Paranormals called into stop eco-disaster in Java
Indonesia is a Muslim country, but the old animist traditions, worshipping mountains, giving offerings to ward of evil spirits, etc. is still practiced. Over the weekend in East Java, paranormals came from all over Indonesia to Sidoarjo, site of the toxic mudflow. Local people have become increasingly angry after mud threatened their housing and livelihoods, blaming the government and the mining company, whose drilling started the mudflow.
Here’s more from the Jakarta Post.
Paranormals called in to end mudflow
Indra Harsaputra, The Jakarta Post, Sidoarjo
After midnight, a site near the center of Sidoarjo’s mudflows remains busy — not with workers trying to stop the constant gray streams, but with mystics attempting to use their supernatural powers to end the disaster for a Rp 100 million (US$10,869) prize.
“Stop filming please, I can’t concentrate on calling the spirit at the source of the mudflow,” Maisaroh, a psychic from the East Java town of Ngawi, said in Javanese to a photographer from a foreign news service and to The Jakarta Post on Saturday.

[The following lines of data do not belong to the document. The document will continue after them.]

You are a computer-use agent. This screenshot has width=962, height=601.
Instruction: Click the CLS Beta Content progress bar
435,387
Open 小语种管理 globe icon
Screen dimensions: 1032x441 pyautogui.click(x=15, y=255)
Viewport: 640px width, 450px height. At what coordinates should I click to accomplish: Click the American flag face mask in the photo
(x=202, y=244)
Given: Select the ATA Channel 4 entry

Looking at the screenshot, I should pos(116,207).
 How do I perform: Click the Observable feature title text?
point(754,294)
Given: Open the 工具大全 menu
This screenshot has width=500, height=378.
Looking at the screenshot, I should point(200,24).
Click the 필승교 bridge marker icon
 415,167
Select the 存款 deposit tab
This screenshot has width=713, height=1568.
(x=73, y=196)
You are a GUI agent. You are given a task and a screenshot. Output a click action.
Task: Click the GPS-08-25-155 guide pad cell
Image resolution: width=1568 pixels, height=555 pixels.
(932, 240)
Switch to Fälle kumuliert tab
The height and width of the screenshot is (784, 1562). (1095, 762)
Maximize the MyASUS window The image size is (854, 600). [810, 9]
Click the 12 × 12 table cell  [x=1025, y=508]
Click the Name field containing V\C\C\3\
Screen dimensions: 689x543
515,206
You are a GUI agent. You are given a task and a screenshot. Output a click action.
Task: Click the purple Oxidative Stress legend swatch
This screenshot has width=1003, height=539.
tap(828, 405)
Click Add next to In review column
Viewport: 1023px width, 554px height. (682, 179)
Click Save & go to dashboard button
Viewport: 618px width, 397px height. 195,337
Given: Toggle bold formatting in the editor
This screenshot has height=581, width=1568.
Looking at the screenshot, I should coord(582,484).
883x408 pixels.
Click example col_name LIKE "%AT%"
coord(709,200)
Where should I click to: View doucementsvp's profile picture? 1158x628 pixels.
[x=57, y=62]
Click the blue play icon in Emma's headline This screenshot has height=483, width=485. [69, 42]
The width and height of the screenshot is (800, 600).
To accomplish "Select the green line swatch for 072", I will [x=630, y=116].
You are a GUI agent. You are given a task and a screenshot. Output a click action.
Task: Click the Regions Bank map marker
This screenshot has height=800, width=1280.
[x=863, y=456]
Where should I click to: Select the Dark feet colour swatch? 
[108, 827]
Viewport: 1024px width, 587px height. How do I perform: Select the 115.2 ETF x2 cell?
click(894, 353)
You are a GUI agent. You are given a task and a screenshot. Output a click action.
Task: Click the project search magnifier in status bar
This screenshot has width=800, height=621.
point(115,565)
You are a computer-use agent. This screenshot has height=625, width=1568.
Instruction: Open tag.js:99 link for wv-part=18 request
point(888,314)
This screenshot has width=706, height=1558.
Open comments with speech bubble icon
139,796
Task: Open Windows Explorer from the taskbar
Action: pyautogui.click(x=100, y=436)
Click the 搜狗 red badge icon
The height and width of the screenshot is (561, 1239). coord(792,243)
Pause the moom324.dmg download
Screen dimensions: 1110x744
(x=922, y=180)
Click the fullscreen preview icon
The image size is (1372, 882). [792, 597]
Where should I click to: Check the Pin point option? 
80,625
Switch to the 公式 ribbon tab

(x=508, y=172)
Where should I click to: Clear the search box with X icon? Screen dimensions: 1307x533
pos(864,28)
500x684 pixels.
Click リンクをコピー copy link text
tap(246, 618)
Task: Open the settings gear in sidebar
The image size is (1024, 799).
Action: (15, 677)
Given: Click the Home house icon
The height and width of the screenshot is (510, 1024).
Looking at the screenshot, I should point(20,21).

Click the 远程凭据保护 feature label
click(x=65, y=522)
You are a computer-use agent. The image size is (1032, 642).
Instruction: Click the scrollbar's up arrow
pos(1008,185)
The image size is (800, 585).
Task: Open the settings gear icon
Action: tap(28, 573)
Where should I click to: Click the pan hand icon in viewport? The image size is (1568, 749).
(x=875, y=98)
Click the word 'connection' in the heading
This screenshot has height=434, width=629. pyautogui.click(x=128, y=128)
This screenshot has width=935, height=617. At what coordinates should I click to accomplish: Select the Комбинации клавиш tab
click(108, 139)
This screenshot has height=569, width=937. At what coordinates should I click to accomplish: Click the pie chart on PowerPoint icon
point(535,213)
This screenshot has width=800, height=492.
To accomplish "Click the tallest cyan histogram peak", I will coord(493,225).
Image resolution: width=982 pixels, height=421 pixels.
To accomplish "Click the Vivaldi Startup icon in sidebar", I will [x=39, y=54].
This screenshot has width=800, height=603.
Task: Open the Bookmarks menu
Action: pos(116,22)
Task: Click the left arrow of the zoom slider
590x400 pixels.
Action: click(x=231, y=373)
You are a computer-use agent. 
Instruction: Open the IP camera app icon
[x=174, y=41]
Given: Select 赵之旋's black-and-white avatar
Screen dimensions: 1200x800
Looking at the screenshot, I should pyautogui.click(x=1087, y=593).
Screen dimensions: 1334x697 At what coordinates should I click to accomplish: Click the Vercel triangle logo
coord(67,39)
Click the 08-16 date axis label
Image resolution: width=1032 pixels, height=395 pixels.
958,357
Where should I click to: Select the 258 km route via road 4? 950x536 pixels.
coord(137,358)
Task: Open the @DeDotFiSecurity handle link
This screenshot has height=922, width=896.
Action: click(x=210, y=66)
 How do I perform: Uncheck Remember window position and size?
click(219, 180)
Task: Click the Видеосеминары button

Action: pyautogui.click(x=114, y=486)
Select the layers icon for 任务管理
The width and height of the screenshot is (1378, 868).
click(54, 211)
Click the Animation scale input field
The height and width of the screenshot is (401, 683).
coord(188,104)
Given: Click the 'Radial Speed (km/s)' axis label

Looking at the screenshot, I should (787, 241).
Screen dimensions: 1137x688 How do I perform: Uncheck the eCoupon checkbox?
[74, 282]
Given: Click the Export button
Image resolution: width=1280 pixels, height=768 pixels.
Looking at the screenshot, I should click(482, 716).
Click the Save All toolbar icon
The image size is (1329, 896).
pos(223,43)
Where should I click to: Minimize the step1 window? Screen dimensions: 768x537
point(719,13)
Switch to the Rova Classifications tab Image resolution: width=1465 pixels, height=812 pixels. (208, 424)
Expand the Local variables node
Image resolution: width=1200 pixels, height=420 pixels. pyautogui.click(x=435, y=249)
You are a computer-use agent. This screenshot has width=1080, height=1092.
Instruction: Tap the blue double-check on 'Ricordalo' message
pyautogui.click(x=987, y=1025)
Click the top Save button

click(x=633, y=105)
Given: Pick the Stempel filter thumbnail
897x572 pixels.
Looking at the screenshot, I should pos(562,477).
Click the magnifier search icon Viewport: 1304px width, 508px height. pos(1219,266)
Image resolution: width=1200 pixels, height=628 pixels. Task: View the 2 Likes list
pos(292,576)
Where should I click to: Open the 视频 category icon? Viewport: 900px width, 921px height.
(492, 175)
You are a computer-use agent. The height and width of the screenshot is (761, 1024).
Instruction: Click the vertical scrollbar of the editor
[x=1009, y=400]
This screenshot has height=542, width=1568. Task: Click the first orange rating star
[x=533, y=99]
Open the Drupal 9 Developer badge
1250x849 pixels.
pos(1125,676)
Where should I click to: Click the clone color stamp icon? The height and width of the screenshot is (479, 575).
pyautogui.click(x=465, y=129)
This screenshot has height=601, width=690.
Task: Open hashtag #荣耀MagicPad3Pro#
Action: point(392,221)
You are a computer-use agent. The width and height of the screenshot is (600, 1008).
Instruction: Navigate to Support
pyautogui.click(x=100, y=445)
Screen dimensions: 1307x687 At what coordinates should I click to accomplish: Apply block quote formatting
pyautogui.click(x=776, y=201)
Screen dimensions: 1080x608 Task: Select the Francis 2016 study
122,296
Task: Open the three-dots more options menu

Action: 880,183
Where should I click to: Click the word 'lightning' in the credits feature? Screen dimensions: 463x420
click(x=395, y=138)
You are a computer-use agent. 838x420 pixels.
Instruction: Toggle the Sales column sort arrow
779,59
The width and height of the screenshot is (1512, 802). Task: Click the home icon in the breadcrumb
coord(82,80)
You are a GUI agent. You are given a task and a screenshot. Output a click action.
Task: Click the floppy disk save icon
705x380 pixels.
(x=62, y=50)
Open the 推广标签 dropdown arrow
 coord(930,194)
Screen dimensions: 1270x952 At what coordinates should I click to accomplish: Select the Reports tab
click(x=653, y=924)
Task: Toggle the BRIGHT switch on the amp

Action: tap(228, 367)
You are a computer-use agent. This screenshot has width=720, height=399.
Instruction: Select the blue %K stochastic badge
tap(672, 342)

The photographer looked confused and apologized. Maisaroh started to move away from his camera.
“I could have called the spirit around (Lapindo Brantas Inc.’s) Banjar Panji-1 well, but the spirit left upon learning you would take a picture,” she said. “I’ll try calling it again so I can communicate with it.”
Nearby, another psychic, Hobir, 50, was crouched over busily chanting, then threw sand and stone into ponds built to contain the mudflow.
“The sand and stone were taken … with God’s guidance from the cemetery of Sunan Ampel in Surabaya and of Sunan Giri in Gresik,” he told the Post, referring to two of the nine legendary clerics who spread Islam in Java.
Hobir, who works days on a tobacco farm, said he hoped he had adequate powers to stop the mess from spreading.
“I’ve had a blessing from Gus Dur (former president Abdurrahman Wahid)… If I win, I and my family will live in a house,” he said.
Maisaroh and Hobir are two of 50 psychics taking part in the contest, organized by the Kedung Bendo village head, a wealthy businessman named Hasan.
The competition has attracted psychics from many cities in East Java and from further afield, including Jakarta and Medan. All are trying their luck to stop the hot mud, which has been gushing out of Lapindo’s exploration well since May 29.
The organizer has not collected any registration fees for the contestants nor provided them with accommodation; they only get free water, and are required to bring their own equipment.
“Some of the psychics are scary-looking, but there are also those who are gentle and polite. But none of them have stopped the mud,” said Titus, the contest’s coordinator.
He said the competition had received such a large response that the committee had to limit the number of participants and separate them into several groups. The committee has not set a deadline for contestants to end the flows.
In a screening process, each psychic had to pass a test: turn off a water faucet left on by the organizer with only their supernatural powers.
“With the test, many candidates had to go back home. How can they stop a mudflow if they can’t even shut off a faucet,” Titus said.
The contest is one of the more unusual attempts to end the disaster, which has left more than 9,000 people homeless and more than 1,800 people out of work.
“Many people may not accept that we have supernatural powers,” said Dony Harahap, a psychic from Jakarta.
“But (from my work) it is clear that the mudflow can only be stopped if the government and Lapindo end their sinful acts, which are affecting the people.”